■ TASK TO CARRY OUT
Reproduce exactly the lines below, starting at the line that contains "Expand the Frame element settings" and ending with the last line of the records, both included; leave out any pictures.

■ Collected data

┌────────

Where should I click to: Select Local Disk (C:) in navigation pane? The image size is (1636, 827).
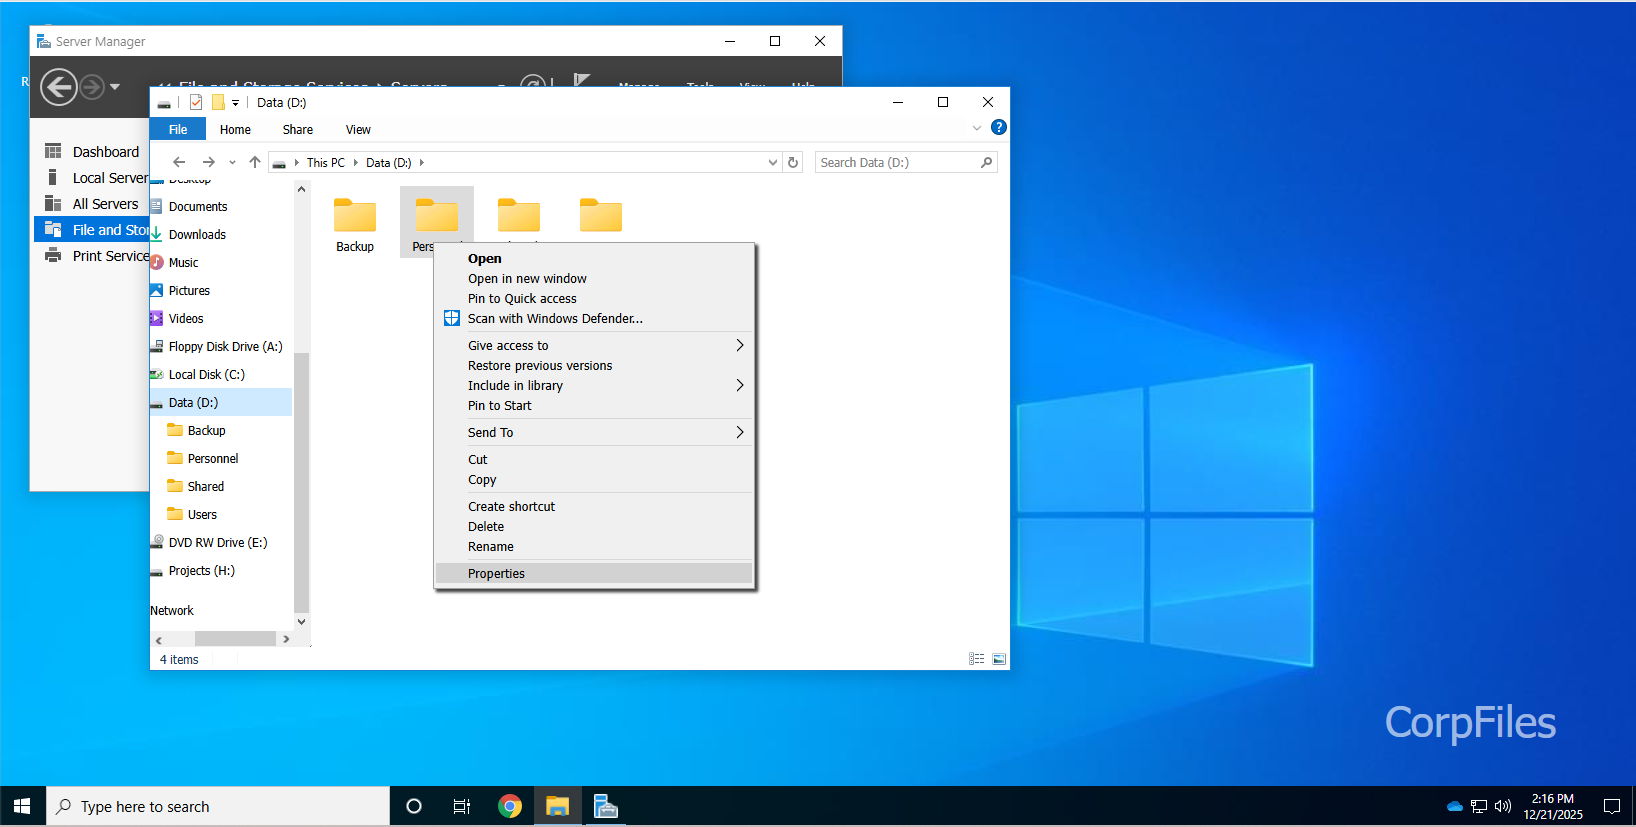[x=206, y=375]
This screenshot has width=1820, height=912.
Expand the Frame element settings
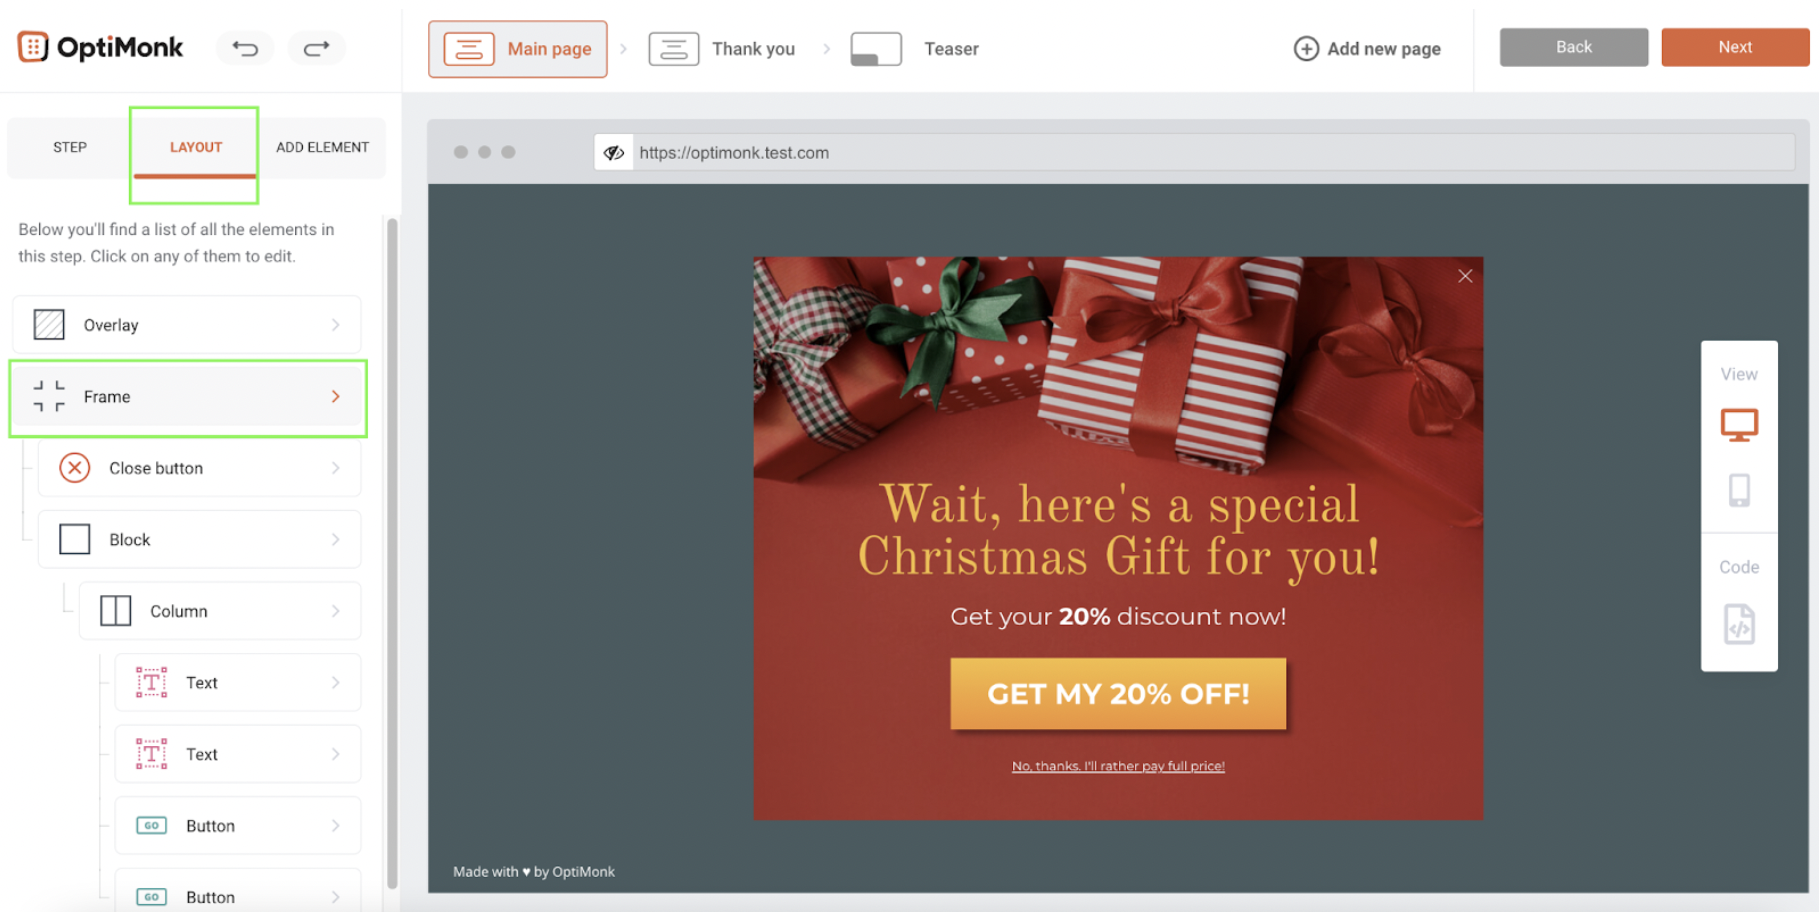coord(188,397)
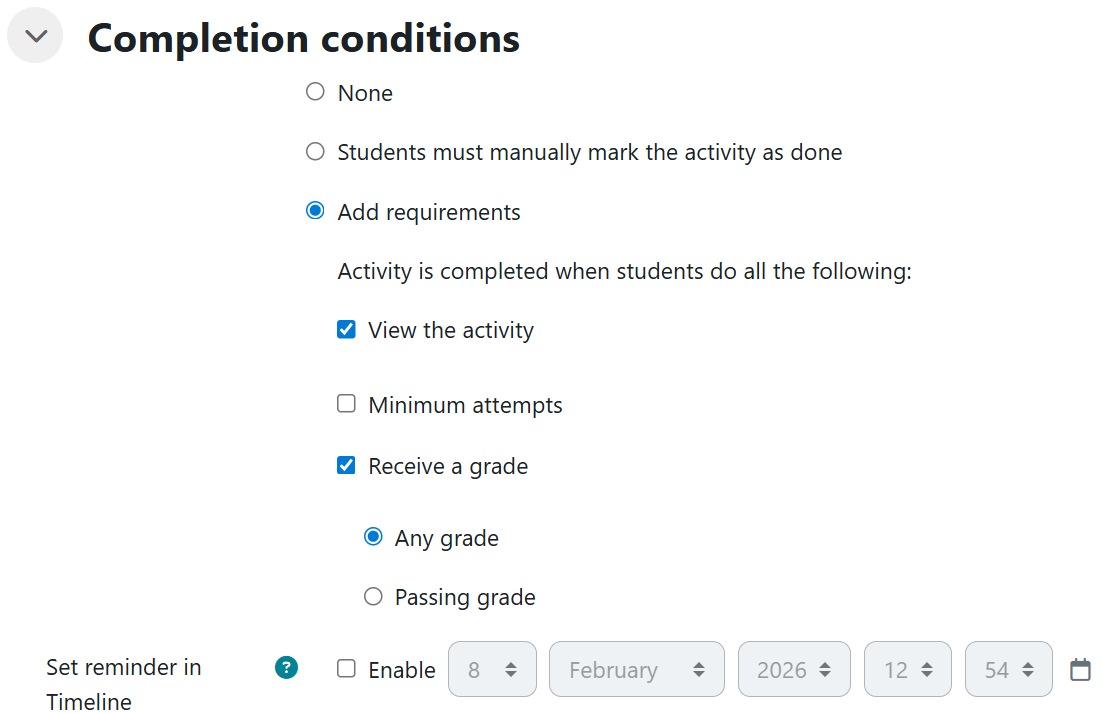Open the 2026 year dropdown
This screenshot has height=713, width=1102.
pos(794,670)
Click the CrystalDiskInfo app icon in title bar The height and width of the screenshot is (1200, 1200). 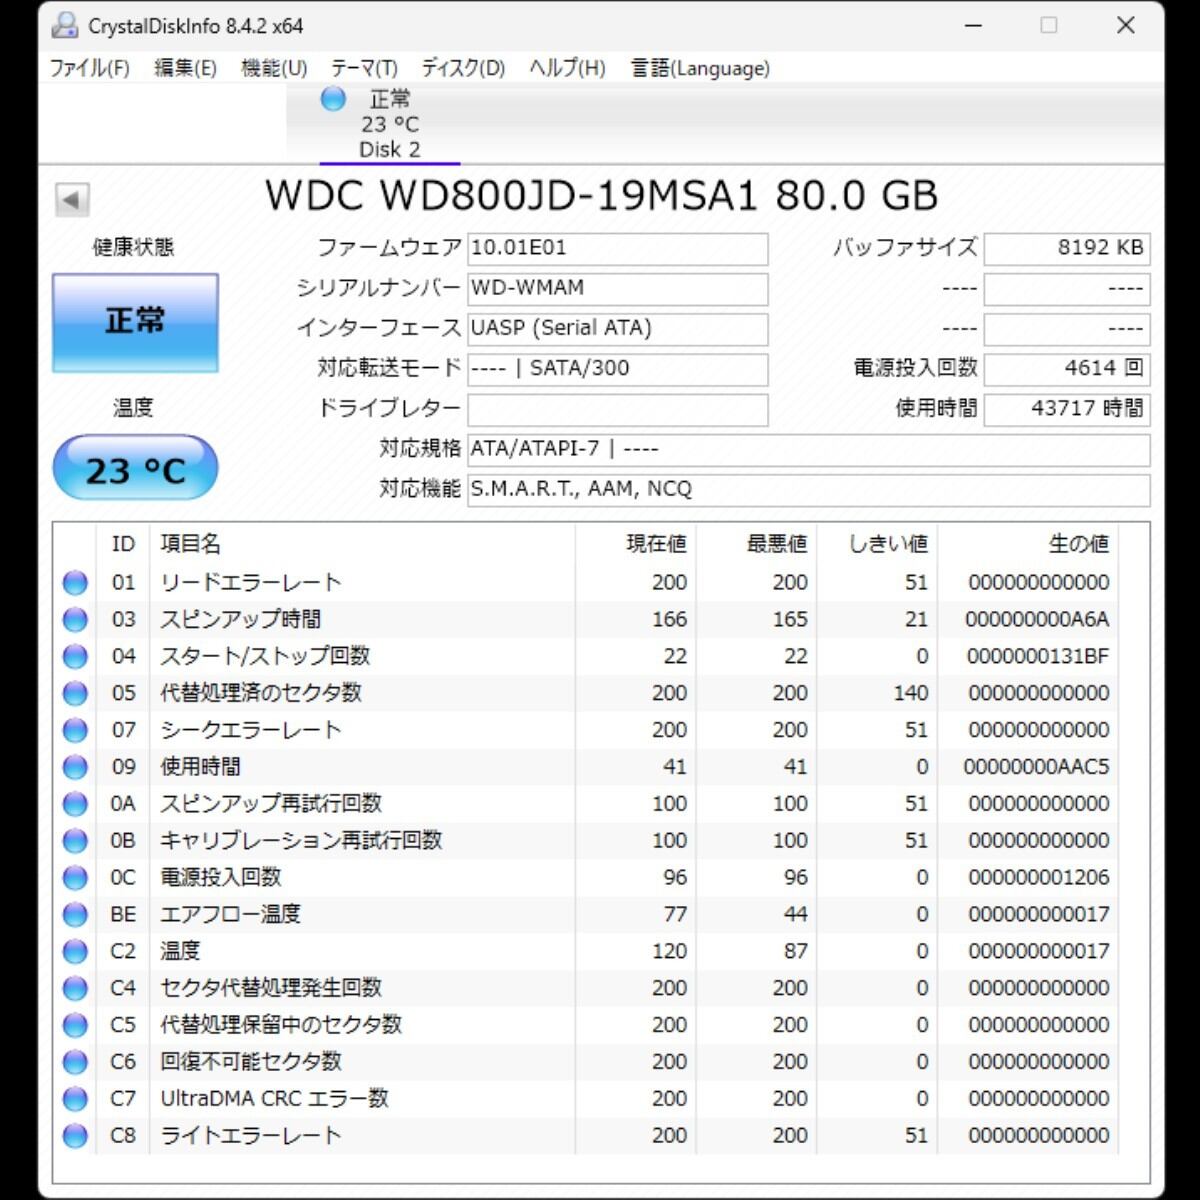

└────────

■ COMPLETED TASK
Expand the Frame element settings
coord(188,397)
Open the 2026 year dropdown
This screenshot has height=713, width=1102.
pos(794,670)
Click the CrystalDiskInfo app icon in title bar The height and width of the screenshot is (1200, 1200). 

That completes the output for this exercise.